You all know I have been posting this week with the Creole Contessa cajun recipes. I want to give a shout to Kaci, my first known friend with Cajun roots who has been sweet enough to share some family recipes with me that I have used in the past. To digress just a minute, we were talking at a company function and of course ended up on food. I don’t remember exactly how but she must have said where she grew up and I told her about my love of Cajun food and all but begged her to share some family recipes. This is one recipe that she gave me.
This is Day 6 and my first dessert offering. I do not really know if this is a style of food that is known for its desserts. Please comment if there are dessert recipes you know of and like that use bread. I would like to try some other recipes with your help.
I have never thought I was a bread pudding fan. I guess I never tried it. This dish was so cool to watch it cook and rise in the dish. I know too that there was sugar in the dish but you don’t think that the dish will be as sweet as it is. And then the whiskey. It is added into the sauce at the end so none of it gets cooked out. Don’t let you minors drive after eating this one.

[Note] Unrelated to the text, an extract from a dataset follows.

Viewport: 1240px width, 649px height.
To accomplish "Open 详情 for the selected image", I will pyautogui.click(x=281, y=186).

The Creole Contessa and I must have been thinking a like because both offerings today use bread – showing the versatility of bread. So today I share Creole Contessa’s Spoonbread – aka Cajun cornbread which she says:
“Can you believe it, 5 days of Cajun goodness has already passed. Well, it’s day 6 and I’ve decided that I want to make one of my favorite side dishes, Cajun Spoon Bread! I love cornbread, but think of Cajun Spoon Bread as cornbread kicked up 100%. ”
2 tbsp butter, softenened
3 medium eggs, beaten
1 qt whole milk
2 tbsp vanilla extract
2 cups sugar
12 ounces day-old French bread
Whiskey Sauce (see below)
Preheat the oven to 350 degrees F.
Butter a baking dish of your choice and set aside. Break the breadcrumbs and drop into a bowl. Just pull it apart with your hands.

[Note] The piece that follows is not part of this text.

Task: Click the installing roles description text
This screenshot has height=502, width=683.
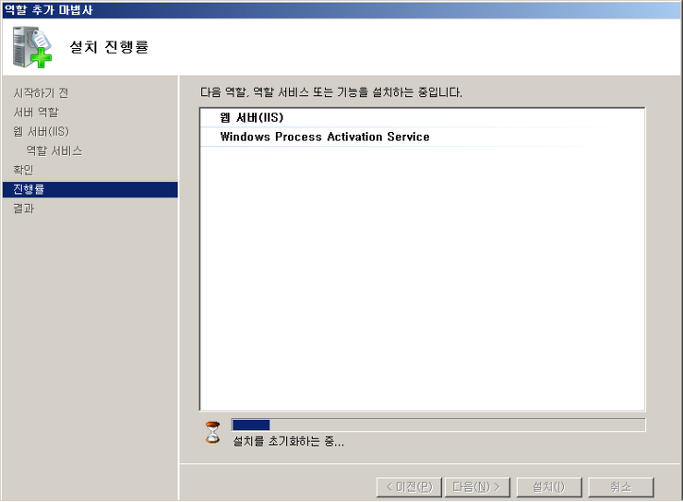Action: click(331, 92)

Add the milk a little at a time over the bread. Mix it with you hands and make sure the bread absorbs the milk. (I had a some milk that did not get absorbed so I drained it out before I put my mixture into the baking dish.

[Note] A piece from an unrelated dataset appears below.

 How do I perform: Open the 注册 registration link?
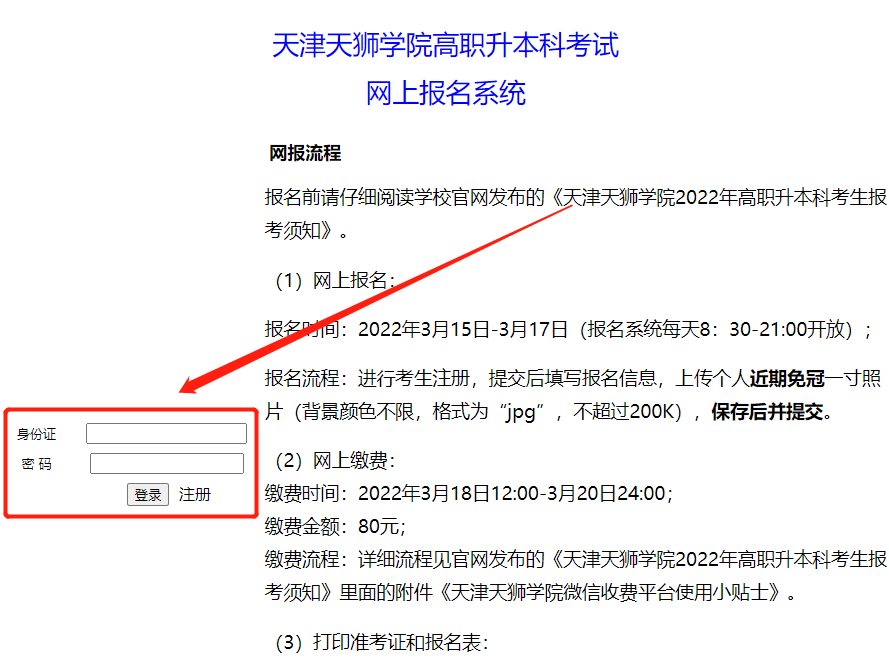[195, 495]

In a small bowl, combine the eggs and the sugar using a whisk or an electric mixer. Pour in the vanilla extract. Then pour over the bread.
Pour the bread pudding into the buttered dish, spreading it evenly in the dish. Place the dish in a shallow roasting pan filling the pan with boiling water 1″ up the side of the casserole dish.
Place in the oven and bake 50 – 60 minutes. You will know it is done when a knife goes in and comes out clean.
8 tbsp butter, melted
1 cup sugar
1/4 cup whiskey
Place the butter in a bowl and melt over a pot filled with near boiling water. Stir the sugar and the egg together. Once mixed, add it to the butter. Again, be careful to not let this boil. Stir for 2 – 3 minutes and it will thicken up. Let cool to room temperature. Add the whiskey.